Publication Details

 

 


 

Accurate and Fast Deformable Medical Image Registration for Brain Tumor Resection using Image-Guided Neurosurgery

 

Fotios Drakopoulos and Nikos Chrisochoides.

 

Published in Computer Methods in Biomechanics and Biomedical Engineering, http://dx.doi.org/10.1080/21681163.2015.1067869, 2015

 

Abstract

 

We present a Parallel Adaptive Physics-Based Non- Rigid Registration framework for aligning pre- operative to intra-operative brain Magnetic Resonance Images (MRI) of patients who have undergone a tumor resection. This framework extends our earlier work on the Physics-Based methods by using an adaptive, multi-material, parallel Finite Element (FE) biomechanical model to describe the physical deformations of the brain.

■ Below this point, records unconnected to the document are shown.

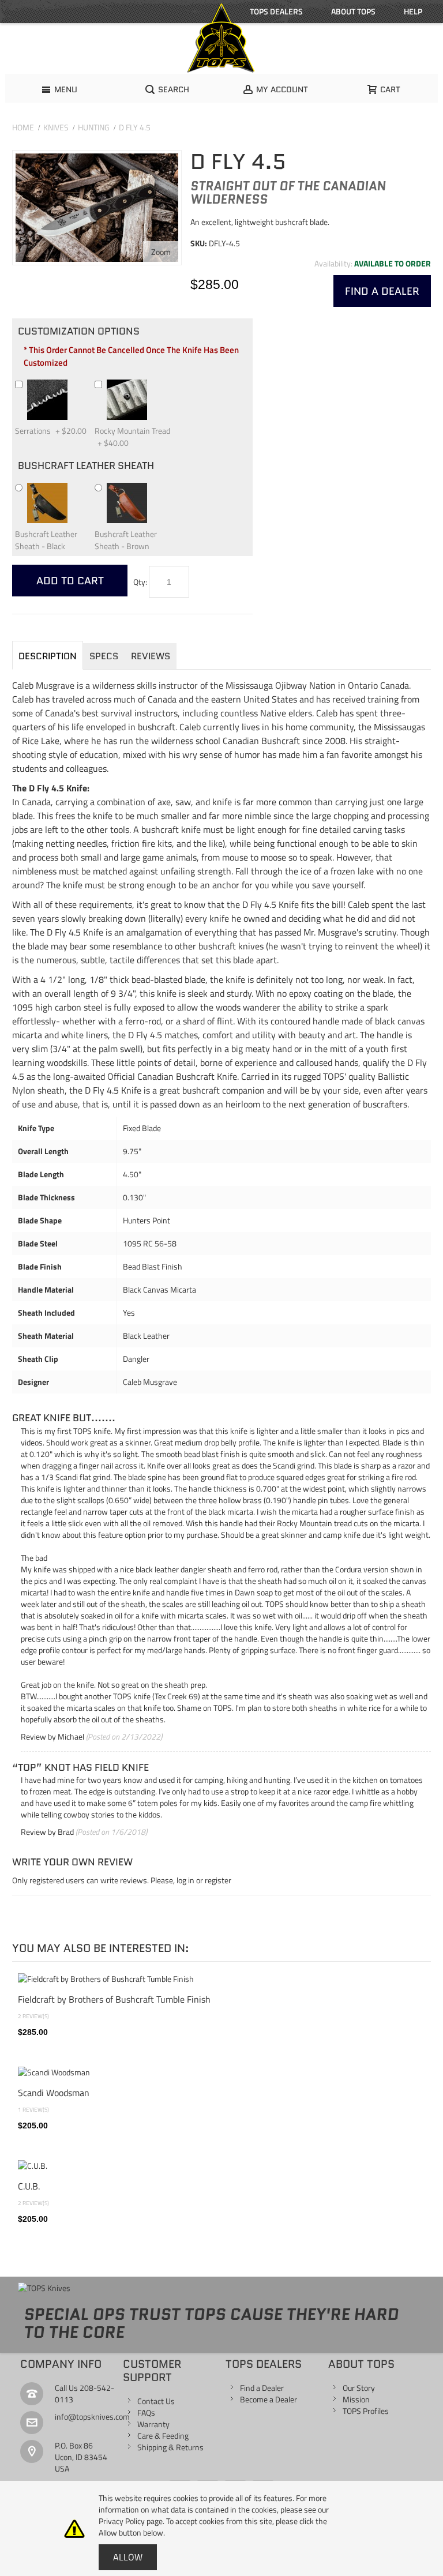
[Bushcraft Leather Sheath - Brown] (152, 487)
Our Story (359, 2388)
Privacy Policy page (131, 2521)
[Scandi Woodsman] (221, 2072)
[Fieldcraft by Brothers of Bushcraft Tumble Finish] (221, 1979)
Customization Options (79, 331)
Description (47, 656)
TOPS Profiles (366, 2411)
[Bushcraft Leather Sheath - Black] (72, 487)
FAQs (146, 2412)
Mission (356, 2399)
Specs (103, 656)
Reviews (150, 656)
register (218, 1880)
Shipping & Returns (170, 2447)
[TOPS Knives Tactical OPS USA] (221, 38)
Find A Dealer (382, 291)
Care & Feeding (163, 2435)
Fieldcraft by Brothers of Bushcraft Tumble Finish (114, 1999)
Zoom (161, 252)
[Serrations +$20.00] (72, 383)
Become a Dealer (268, 2399)
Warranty (153, 2424)
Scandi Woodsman (53, 2093)
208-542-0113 (84, 2393)
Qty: (140, 582)
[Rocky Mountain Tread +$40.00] (152, 383)
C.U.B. (29, 2186)
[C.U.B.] (221, 2166)
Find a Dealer (262, 2388)
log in (185, 1880)
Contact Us (156, 2401)
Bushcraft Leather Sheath (86, 465)
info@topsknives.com (92, 2416)
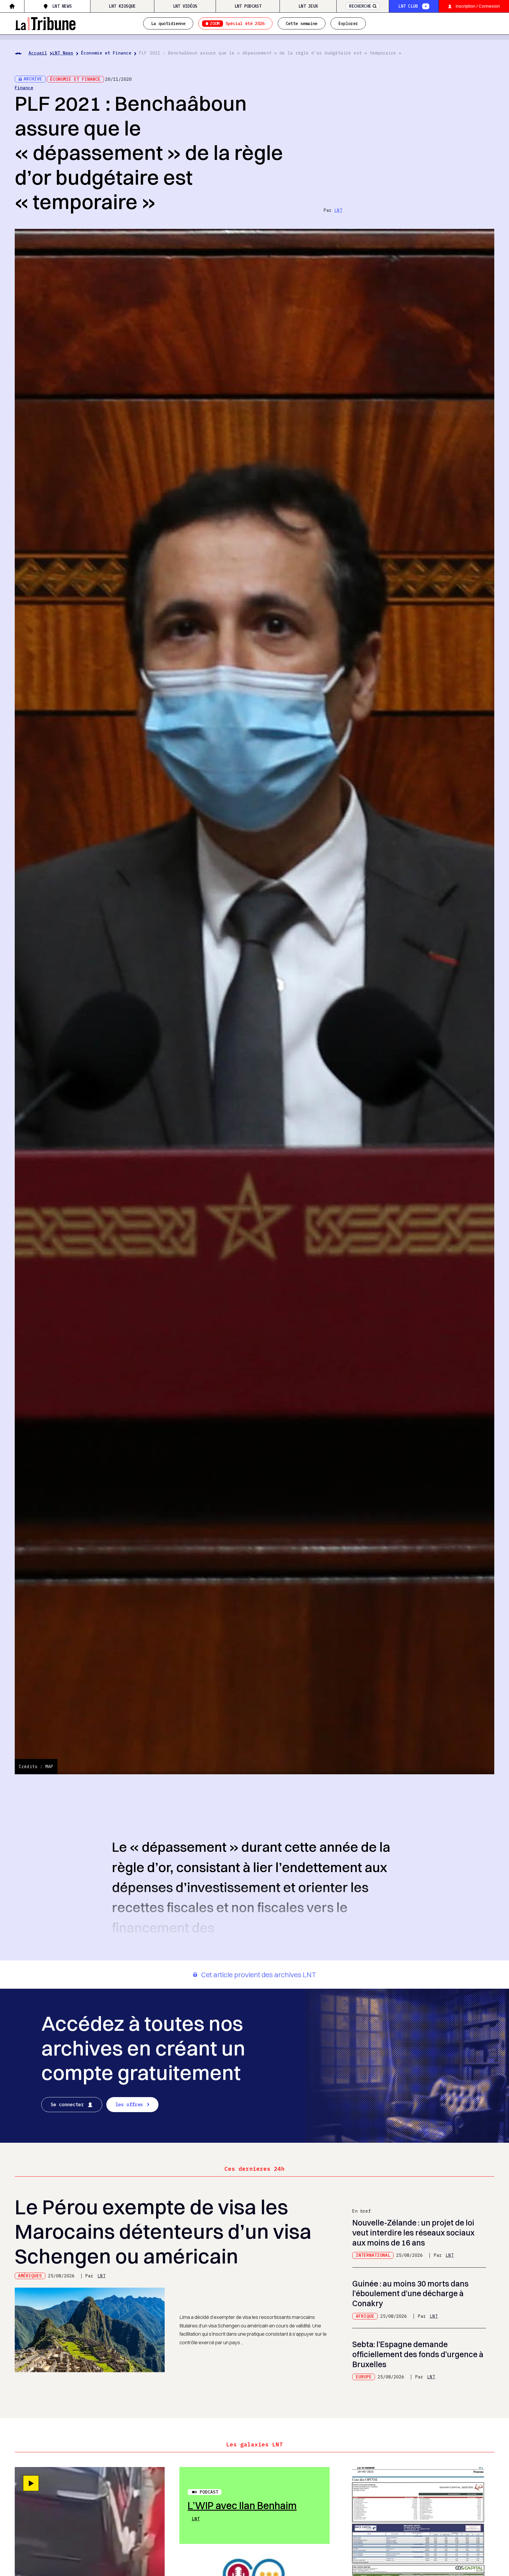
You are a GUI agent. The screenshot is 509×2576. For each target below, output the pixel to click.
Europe (364, 2377)
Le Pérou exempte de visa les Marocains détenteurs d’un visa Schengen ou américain (163, 2231)
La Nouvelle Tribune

Our registration technology incorporates fast image-to-mesh convertors for remeshing the brain model in real-time eliminating the poor quality elements; various linear solvers to accurately estimate the volumetric deformations; efficient block- matching techniques to compensate for the missing/unrealistic matches induced by the tumor resection.Our evaluation is based on six clinical volume MRI data sets including: (i) isotropic and anisotropic image spacings, and (ii) partial and complete tumor resections. We compare our framework with four methods: a Rigid and BSpline deformable registration implemented on 3D Slicer v4.4.0, a Physics-Based non-rigid registration available on ITK v4.7.0, and an Adaptive Physics-Based non-rigid registration. We show that the proposed technology provides the finest MRI alignments among all the methods. The Hausdorff Distance is on average up to 3.78 and 3.12 times more accurate compared to the rigid and the other non-rigid registration methods, respectively. Additionally, it brings the end-to- end execution within the real-time constraints imposed by the neurosurgical procedure. In a Linux Dell workstation with 12 Intel Xeon 3.47 GHz CPU cores and 96GB of RAM, it registers the anisotropic volume data in less than 93 seconds and the isotropic data in less than 21 seconds.